Faceless Killers

by Henning Mankell

Published 20 April 2000
Kurt Wallander is a hard-drinking, opera-loving Swedish police inspector. His personal life is falling apart. His wife has left him, his daughter won t acknowledge him and even his ageing father barely tolerates him. Then he is forced to confront an appalling crime. An old couple are brutally murdered in their remote farmhouse and suspicion falls on the immigrant community. Right wing racists are stirred into action by reports of the murder in the press. In Wallander Henning Markell has created an old-style policeman obliged to come to terms with a modern Sweden riven by violence and racial tension. In the first of the acclaimed Wallander novels, he mixes the elements of American noir fiction with a very European sense of melancholia and mortality. It is a world where crimes are solved as much by tireless drudgery as by flashes of inspiration and where truth, although still worth seeking, is elusive.

The Dogs of Riga

by Henning Mankell

Published 18 October 2001

Sweden, winter, 1991. Inspector Kurt Wallander and his team receive an anonymous tip-off. A few days later a life raft is washed up on a beach. In it are two men, dressed in expensive suits, shot dead.

The dead men were criminals, victims of what seems to have been a gangland hit. But what appears to be an open-and-shut case soon takes on a far more sinister aspect. Wallander travels across the Baltic Sea, to Riga in Latvia, where he is plunged into a frozen, alien world of police surveillance, scarcely veiled threats, and lies.

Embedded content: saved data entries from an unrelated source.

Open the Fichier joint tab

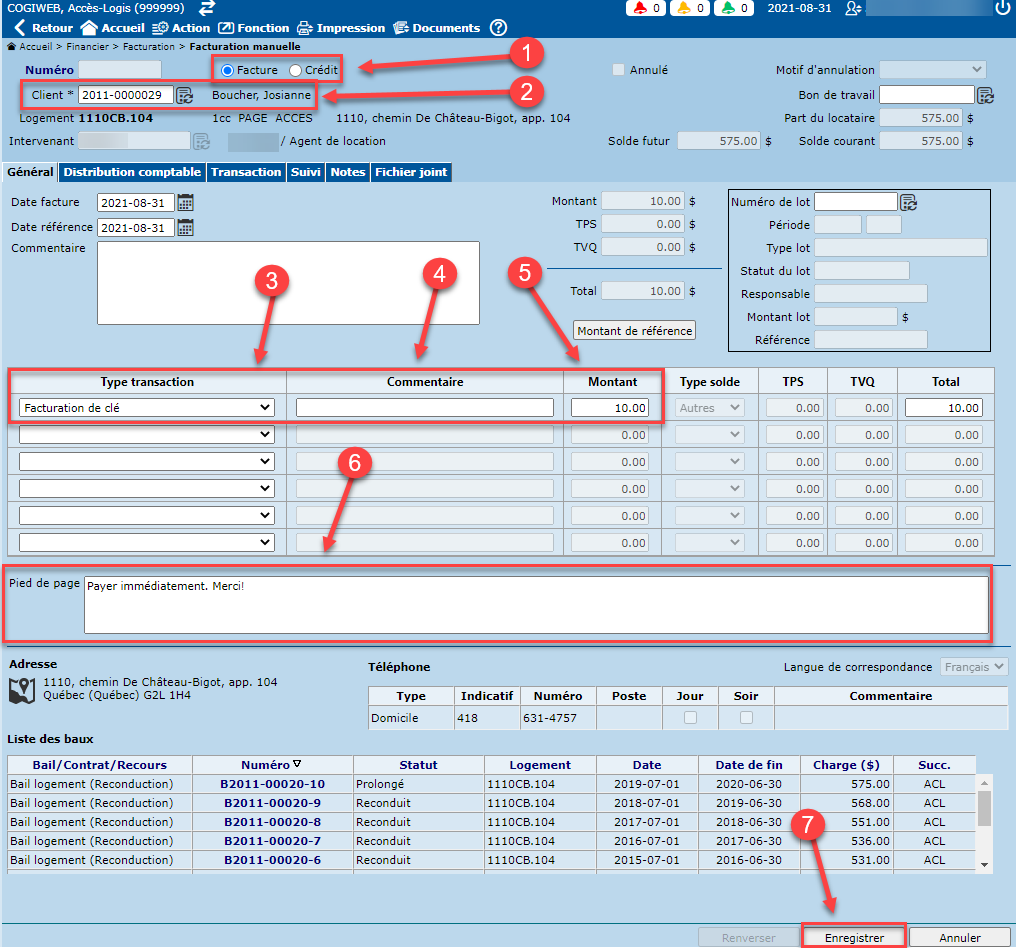[x=411, y=172]
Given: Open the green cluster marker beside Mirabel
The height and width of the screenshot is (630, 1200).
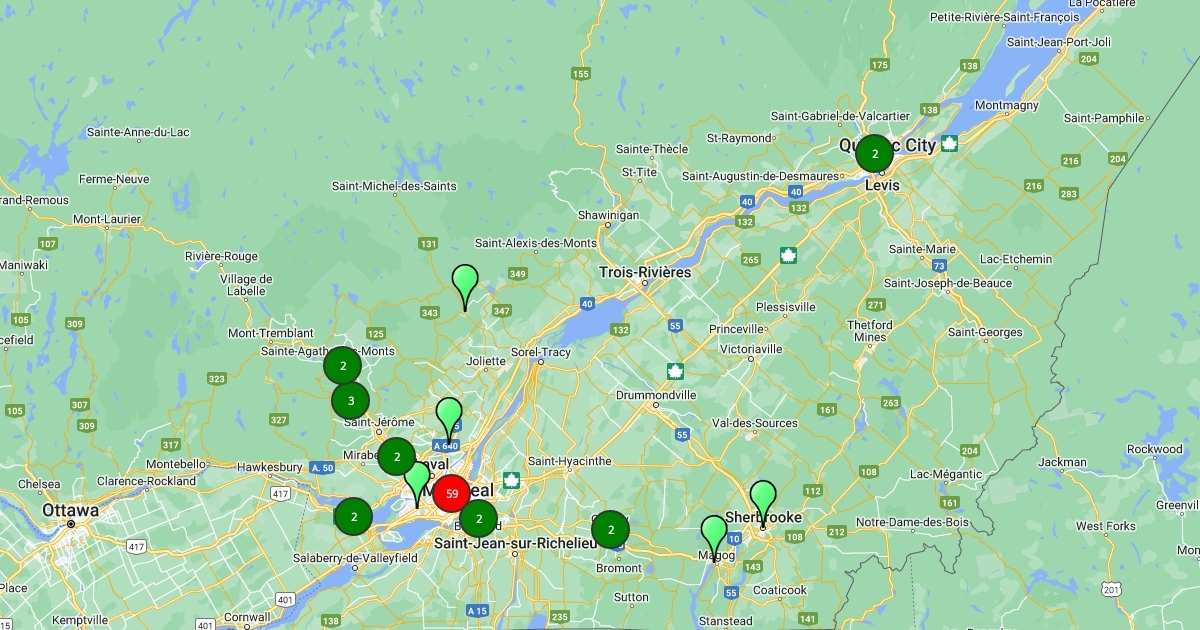Looking at the screenshot, I should point(397,457).
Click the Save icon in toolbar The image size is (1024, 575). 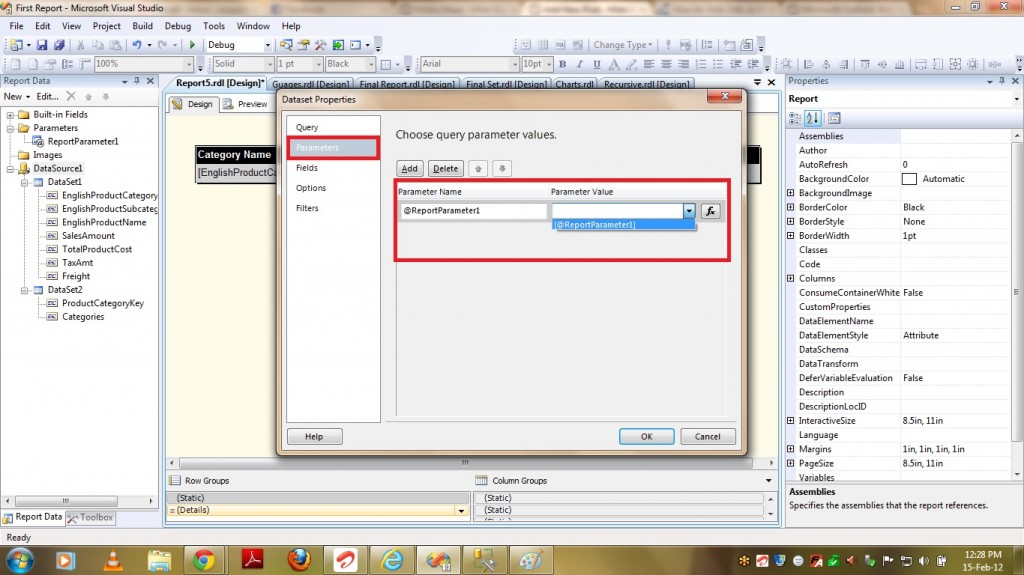42,45

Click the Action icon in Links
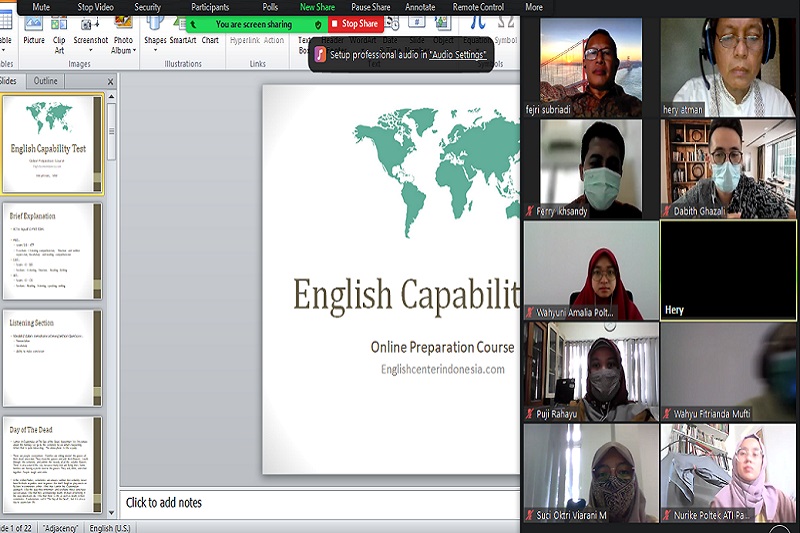pos(274,40)
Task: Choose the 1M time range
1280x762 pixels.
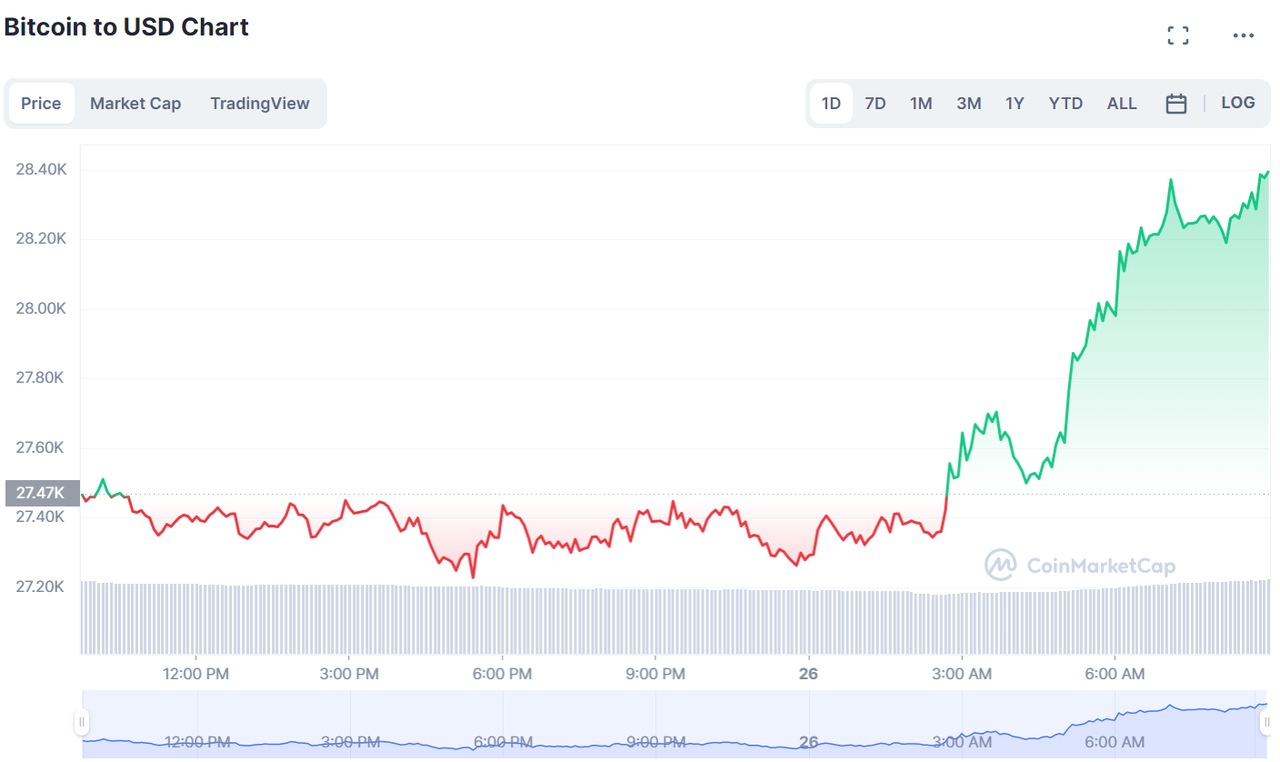Action: [921, 103]
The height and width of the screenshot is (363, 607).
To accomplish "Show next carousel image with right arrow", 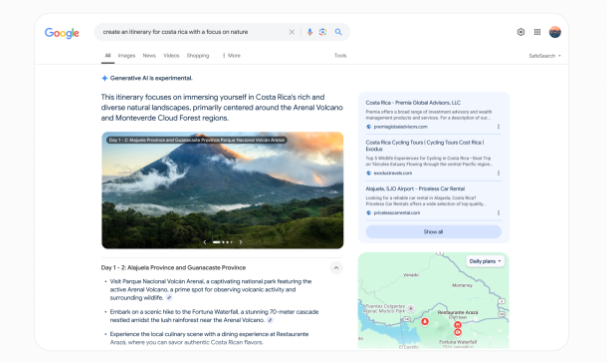I will pyautogui.click(x=241, y=242).
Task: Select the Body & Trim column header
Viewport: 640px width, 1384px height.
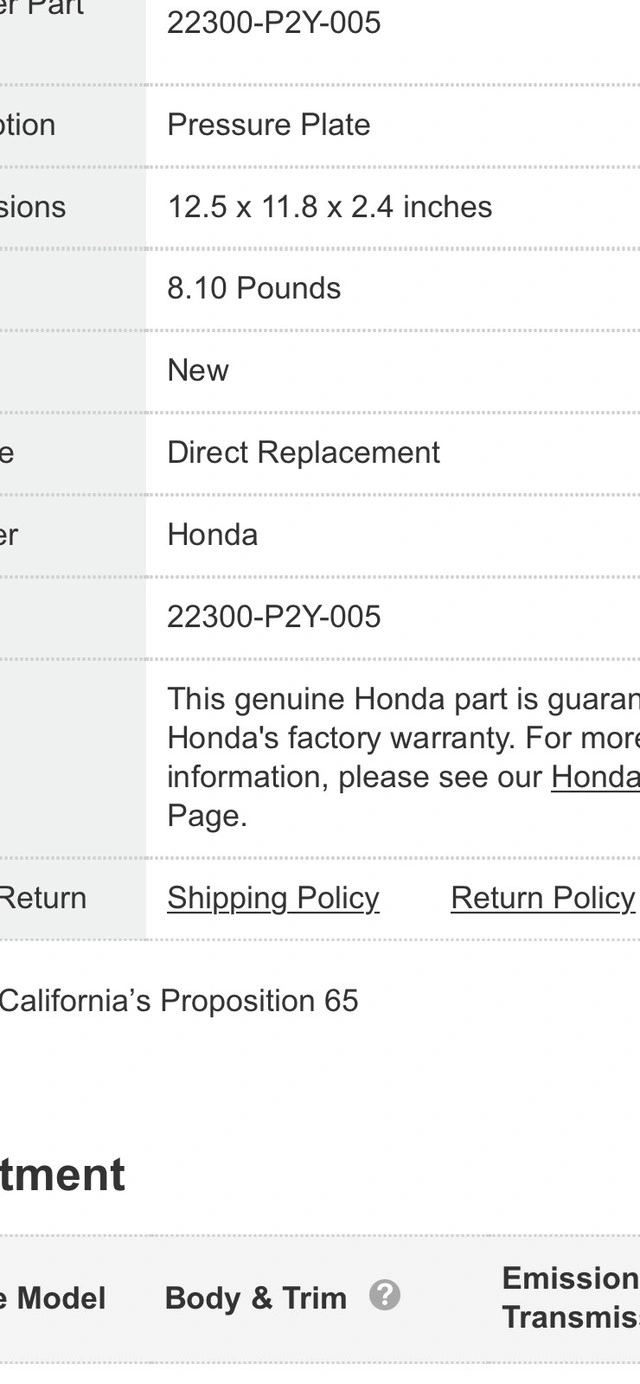Action: (255, 1298)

Doomed always to be one step behind the shadowy figures he pursues, only Wallander's obstinate desire to see that justice is done brings the truth to light.


Sidetracked

by Henning Mankell

Published 1 January 1999
His long-awaited vacation interrupted by two deaths, Inspector Kurt Wallander begins trying to piece together how the brutal murder of a former minister of justice is related to the self-immolation of an unidentified young woman.

Firewall

by Henning Mankell

Published 1 January 1999
The mystery thriller series that inspired the Netflix crime drama Young Wallander.

From the dean of Scandinavian noir, the seventh riveting installment in the internationally bestselling and universally acclaimed Kurt Wallander series.


A body is found at an ATM the apparent victim of heart attack. Then two teenage girls are arrested for the brutal murder of a cab driver. The girls confess to the crime showing no remorse whatsoever. Two open and shut cases. At first these two incidents seem to have nothing in common, but as Wallander delves deeper into the mystery of why the girls murdered the cab driver he begins to unravel a plot much more involved complicated than he initially suspected. The two cases become one and lead to conspiracy that stretches to encompass a world larger than the borders of Sweden.

One Step behind

by Henning Mankell

Published 1 January 1999
It is Midsummer's Eve, three young friends gather in a wood. In the still-sunlit Scandanavian dusk, they don costumes joyfully to enact - or so it appears to an unseen observer - a kind of masque. The hidden watcher soon brings their performance to an end. His approach is careful; his aim is perfect. Three bullets, three corpses. The murderer then carefully photographs the grisly tableau. The Ystad police station meanwhile is experiencing a summer lull, indeed Inspector Wallander is at last at liberty to attend to - albeit reluctantly - his deteriorating health, but his peace of mind is shattered when one of his colleagues is murdered. An unknown killer, seen by no-one, is on the loose, and the police's only lead is a photograph of three dead young people in costume. Forced to dig more deeply than he would have wanted into the personal life of one of his colleagues, Wallander's investigation reveals something none of his team could ever have imagined. However, they remain tantalisingly, terrifyingly one step behind the lethal progress of a killer Wallander would have to suppose was deranged if his methods were not so meticulous and his victims so clinically targeted.

The White Lioness

by Henning Mankell

Published 11 June 1998
Winner of the CWA Gold Dagger Award In peaceful Southern Sweden Louise Akerblom, an estate agent, pillar of the Methodist church, wife and mother, disappears. There is no explanation and no motive. Inspector Kurt Wallander and his team are called in to investigate. As Inspector Wallander is introduced to this missing person's case he has a gut feeling that the victim will never be found alive but he has no idea how far he will have to go in search of the killer and the origin of the crime. In South Africa, Nelson Mandela has made his long walk to freedom, setting in train the country's painful journey towards the end of Apartheid. Wallander and his colleagues find themselves caught up in a complex web involving renegade members of South Africa's secret service and a former KGB agent, all of whom are set upon halting Mandela's rise to power. In an increasingly globalised world Wallander and his team are faced with international terrorism which knows no frontiers - they must prevent a hideous crime that means to dam the tide of history.